The app was also promoted via banners at Apple media events and even as a reason to buy an iPhone on Apple’s own website. Following positive reviews and promotion from Apple, the company actually “shut down” because it was acquired.
That tidbit was revealed by Catch’s former Vice President of Business Development on his LinkedIn profile (shown above). While Catch being acquired following promotion from Apple does not exactly indicate that Apple is the buyer, we have heard from multiple sources that the majority of Catch employees are now working for Apple. The sources say that the former list of Catch employees, which even includes co-founder Andreas Schobel, are working on iOS-related software. Of course, it is always plausible that Catch was bought by another company and the co-founder and several engineers ended up joining Apple, but that seems slightly unlikely and too much of a coincidence. Catch’s co-founder declined to comment by phone.

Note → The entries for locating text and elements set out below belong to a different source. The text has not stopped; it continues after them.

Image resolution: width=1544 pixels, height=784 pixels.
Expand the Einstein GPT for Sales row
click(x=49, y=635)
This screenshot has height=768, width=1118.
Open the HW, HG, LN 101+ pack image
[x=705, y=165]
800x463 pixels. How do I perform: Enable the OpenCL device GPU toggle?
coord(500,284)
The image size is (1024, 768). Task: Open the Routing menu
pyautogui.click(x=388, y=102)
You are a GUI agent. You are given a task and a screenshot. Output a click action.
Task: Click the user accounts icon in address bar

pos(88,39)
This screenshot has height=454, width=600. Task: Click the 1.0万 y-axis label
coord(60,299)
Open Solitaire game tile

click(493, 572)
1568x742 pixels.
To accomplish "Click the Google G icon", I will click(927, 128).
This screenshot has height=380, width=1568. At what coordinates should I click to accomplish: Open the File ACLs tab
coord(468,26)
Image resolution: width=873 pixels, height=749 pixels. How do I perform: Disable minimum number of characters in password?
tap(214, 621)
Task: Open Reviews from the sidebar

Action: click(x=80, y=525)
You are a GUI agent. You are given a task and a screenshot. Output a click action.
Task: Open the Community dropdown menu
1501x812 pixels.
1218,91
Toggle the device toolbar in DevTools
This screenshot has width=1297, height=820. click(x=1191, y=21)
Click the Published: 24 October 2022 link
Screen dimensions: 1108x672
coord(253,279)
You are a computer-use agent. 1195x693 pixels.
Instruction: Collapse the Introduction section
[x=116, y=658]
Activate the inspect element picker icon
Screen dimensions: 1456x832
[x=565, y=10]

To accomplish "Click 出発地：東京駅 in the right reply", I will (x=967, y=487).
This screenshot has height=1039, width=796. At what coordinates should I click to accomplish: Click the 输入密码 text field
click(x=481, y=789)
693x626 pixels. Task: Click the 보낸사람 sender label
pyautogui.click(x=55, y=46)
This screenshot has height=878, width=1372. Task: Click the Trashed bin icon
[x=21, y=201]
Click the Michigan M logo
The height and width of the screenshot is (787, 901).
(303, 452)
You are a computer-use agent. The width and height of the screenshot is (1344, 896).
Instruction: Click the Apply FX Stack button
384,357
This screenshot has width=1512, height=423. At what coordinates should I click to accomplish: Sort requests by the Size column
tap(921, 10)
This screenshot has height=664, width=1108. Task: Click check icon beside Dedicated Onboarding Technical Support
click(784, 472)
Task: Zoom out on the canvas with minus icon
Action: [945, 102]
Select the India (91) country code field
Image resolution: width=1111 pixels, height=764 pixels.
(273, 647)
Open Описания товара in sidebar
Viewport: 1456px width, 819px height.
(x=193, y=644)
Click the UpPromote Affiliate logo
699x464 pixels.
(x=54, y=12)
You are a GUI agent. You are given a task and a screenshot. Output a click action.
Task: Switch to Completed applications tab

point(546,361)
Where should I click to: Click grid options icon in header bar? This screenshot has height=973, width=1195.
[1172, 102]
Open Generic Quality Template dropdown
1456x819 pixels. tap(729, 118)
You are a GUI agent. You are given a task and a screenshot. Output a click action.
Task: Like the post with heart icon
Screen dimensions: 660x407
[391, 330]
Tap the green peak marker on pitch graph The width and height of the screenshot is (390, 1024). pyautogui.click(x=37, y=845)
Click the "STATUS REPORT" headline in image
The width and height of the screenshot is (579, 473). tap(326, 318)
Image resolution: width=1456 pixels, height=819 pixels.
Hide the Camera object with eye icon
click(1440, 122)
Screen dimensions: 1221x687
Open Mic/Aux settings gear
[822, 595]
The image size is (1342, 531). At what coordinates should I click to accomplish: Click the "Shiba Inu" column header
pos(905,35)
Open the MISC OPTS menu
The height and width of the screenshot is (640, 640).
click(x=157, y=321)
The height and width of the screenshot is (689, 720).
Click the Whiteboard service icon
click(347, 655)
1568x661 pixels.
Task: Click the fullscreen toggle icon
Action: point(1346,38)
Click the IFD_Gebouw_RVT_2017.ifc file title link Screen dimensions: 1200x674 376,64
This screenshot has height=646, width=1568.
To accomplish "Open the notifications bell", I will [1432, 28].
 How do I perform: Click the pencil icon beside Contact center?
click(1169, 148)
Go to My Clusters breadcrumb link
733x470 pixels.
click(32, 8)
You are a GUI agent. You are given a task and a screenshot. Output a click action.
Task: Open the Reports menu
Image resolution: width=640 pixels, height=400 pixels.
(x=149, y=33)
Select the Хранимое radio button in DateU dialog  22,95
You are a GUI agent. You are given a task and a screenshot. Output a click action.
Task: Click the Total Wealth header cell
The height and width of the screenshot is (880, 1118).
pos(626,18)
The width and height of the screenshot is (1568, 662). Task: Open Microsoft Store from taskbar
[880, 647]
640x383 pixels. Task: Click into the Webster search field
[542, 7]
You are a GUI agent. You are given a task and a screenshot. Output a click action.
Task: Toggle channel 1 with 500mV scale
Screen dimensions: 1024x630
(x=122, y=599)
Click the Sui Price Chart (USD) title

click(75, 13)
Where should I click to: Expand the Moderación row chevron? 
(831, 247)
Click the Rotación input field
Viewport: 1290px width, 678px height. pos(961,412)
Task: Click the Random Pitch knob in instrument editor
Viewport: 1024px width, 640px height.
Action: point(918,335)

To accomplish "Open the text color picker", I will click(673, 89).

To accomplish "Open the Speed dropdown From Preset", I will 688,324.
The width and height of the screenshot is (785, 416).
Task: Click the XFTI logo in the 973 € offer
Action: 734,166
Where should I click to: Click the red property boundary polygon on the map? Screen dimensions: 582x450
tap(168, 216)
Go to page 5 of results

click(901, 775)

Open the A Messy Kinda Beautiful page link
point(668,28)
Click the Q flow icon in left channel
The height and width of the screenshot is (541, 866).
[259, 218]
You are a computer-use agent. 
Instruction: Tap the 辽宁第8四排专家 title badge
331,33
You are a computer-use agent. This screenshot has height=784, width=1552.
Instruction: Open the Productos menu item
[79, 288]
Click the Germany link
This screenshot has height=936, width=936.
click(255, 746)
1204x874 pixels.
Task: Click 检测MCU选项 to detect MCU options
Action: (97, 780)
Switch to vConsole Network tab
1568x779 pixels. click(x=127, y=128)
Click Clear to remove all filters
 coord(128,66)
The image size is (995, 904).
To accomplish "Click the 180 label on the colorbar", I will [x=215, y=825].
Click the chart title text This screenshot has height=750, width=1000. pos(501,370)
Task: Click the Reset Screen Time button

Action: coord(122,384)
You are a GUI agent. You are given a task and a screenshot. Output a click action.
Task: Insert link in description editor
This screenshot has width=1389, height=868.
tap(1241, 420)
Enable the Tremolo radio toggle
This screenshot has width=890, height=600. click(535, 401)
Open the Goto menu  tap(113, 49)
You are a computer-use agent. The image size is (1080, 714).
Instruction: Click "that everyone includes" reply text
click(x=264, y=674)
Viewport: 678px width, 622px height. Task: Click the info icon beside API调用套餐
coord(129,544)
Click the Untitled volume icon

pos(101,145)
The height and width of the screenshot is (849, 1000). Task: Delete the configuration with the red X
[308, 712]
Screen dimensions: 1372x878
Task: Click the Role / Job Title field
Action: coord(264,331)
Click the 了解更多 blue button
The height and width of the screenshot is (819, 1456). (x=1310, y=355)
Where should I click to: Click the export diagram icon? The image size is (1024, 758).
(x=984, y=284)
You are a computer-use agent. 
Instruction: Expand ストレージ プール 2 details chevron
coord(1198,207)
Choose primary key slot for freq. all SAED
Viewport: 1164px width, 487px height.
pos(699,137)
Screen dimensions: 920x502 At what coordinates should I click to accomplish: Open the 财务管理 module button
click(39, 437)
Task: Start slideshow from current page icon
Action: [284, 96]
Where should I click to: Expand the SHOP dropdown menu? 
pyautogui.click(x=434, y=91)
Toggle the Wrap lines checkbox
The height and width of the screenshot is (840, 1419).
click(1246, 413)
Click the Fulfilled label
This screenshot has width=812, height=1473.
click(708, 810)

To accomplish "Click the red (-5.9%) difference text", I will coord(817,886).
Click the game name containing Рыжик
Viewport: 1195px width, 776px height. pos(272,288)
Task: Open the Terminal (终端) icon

Catch could help Apple in several potential manners: Catch could be used to integrate with Siri for reminders and notes functions, integrate with the Notes and Reminders iOS/OS X apps, assist Apple with mobile user-interfaces, and help out Apple’s iCloud team.
Perhaps even more interesting, Catch used to operate a known Android application called Compass. The application was location-based and infused locations with notes. Essentially, it was an app to “annotate your world.” Perhaps Apple was interested in that technology and this potential acquisition was more of an Apple Maps play. The Compass app is no longer available.
Besides learning of the likely BroadMap and Catch acquisitions, sources have clarified that Apple’s earlier acquisitions of both Cue and Topsy were specifically for enhancements to Siri over the next few major releases of iOS. 2013 has been an atypical year for Apple in terms of acquisitions, with the company buying three times as many companies this year as it did in 2012. Apple acquisitions are intriguing because they typically foretell future products. For example, Apple’s Authentec acquisition helped design Touch ID for the iPhone 5s, and before Siri launched with the iPhone 4S, Siri was a Silicon Valley-based startup.